While prebiotic fiber is important and has many benefits for gut health, some athletes may follow a low-fiber plan prior to exercise, training or a major event or competition. This is because ingestion of too much fiber close to a workout may cause gastrointestinal disturbances. Endurance athletes particularly experience GI disturbances (7), due to reduced blood flow to the gastrointestinal tract over time, resulting in the depletion of energy (ATP), stress, and low oxygen levels (3). In response to this, the gastrointestinal tract releases signals that are associated with gastrointestinal disturbances (3). This is particularly the case when adequate nutrition and rest are not followed post-workout (3). However, this is not the case for all athletes; especially if habitual fiber intake is well tolerated and adequate during training and days leading up to a major competition or event.

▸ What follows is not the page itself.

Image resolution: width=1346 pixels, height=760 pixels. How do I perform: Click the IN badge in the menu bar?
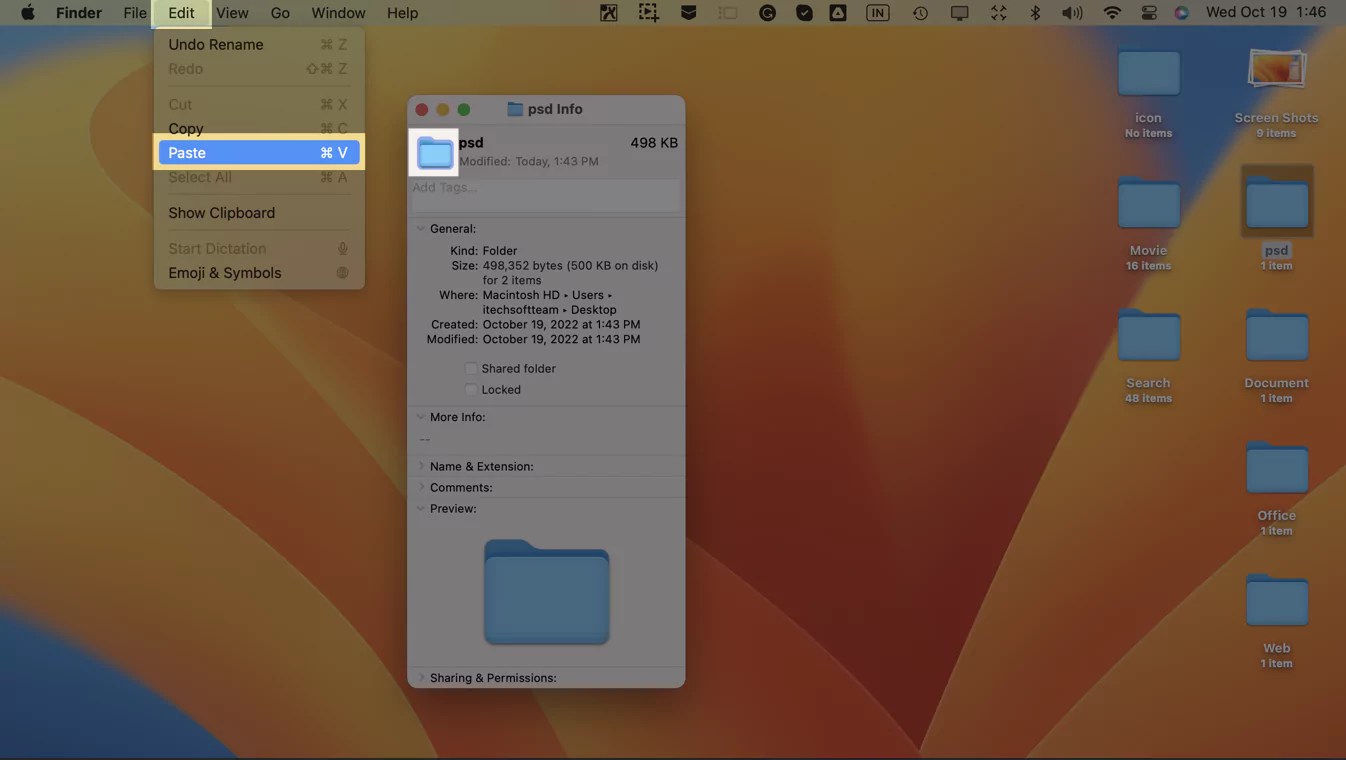point(877,13)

While research in this area continues, active individuals and athletes should consider that their gut is an active organ that needs to be properly nourished with nutrient-dense carbohydrate choices for beneficial effects on performance. Prebiotics can help alter the gut microbiota, with potential benefits for athletic performance (3).

 
 

Practical takeaways for athletes and weekend warriors.

Here are some practical takeaways for athletes and weekend warriors to help optimize performance and train your gut:

  • Think about including nutrient-dense carbohydrates, including prebiotics, in your diet such as whole grains, a variety of fruits, veggies, and starches

  • Consider working with a registered dietitian (RD) to help design an eating plan that fuels optimal performance during the pre-exercise, during exercise and post-exercise recovery period

  • Troubled by GI disturbances on occasion? Modify your diet during training and work with a dietitian to help customize a plan that minimizes disturbances and symptoms of it during competition day

  • Are you a low-fiber consumer to begin with? Consider introducing one fibrous food or beverage at a time to give your gut time to acclimate to these new foods or beverages

  • Understand that each athlete and person have a unique GI tract and finding a nutrition regimen that works best may take adaptation and time.

References:

  1. Institute of Medicine: Dietary Reference Intakes. Energy, Carbohydrate, Fiber, Fat, Fatty Acids, Cholesterol, Protein and Amino Acids. Washington, DC: National Academy Press; 2002.

  2. Thomas D.T., Erdman K.A., and Burke L.M. Position of the Academy of Nutrition and Dietetics, Dietitians of Canada, and the American College of Sports Medicine: Nutrition and Athletic Performance J Acad Nutr Diet 2016; 116(3): 501-528.

  3. Hughes R.L., Holscher H.D. Fueling Gut Microbes: A Review of the Interaction between Diet, Exercise and the Gut Microbiota in Athletes Adv Nutr 2021; 12: 2190-2215.

  4. West N.P. et al. Butyrylated starch increases colonic butyrate concentration but has limited effects for immunity in healthy physically active individuals. Exercise Immunol. Rev 2013; 19: 102-119.

  5. Jang L.G., Geunhoon C, Sung-Woo K, Byung-Yong K, Sunghee L, Park H. The combination of sport and sport-specific diet is associated with characteristics of gut microbiota: an observational study Journal of the International Society of Sports Nutrition 2019; 16:21.

  6. Rios J.L., Bomhof M.R., Reimer R.A., Hart D.A., Collins K.H., Herzog W.H. Protective effect of prebiotic and exercise intervention on knee health in a rat model of diet-induced obesity Nature 2019; 9:3893.

  7. Estaki M, et al. Cardiorespiratory fitness as a predictor of intestinal microbial diversity and distinct metagenomic functions Microbiome 2016; 4(1): 42.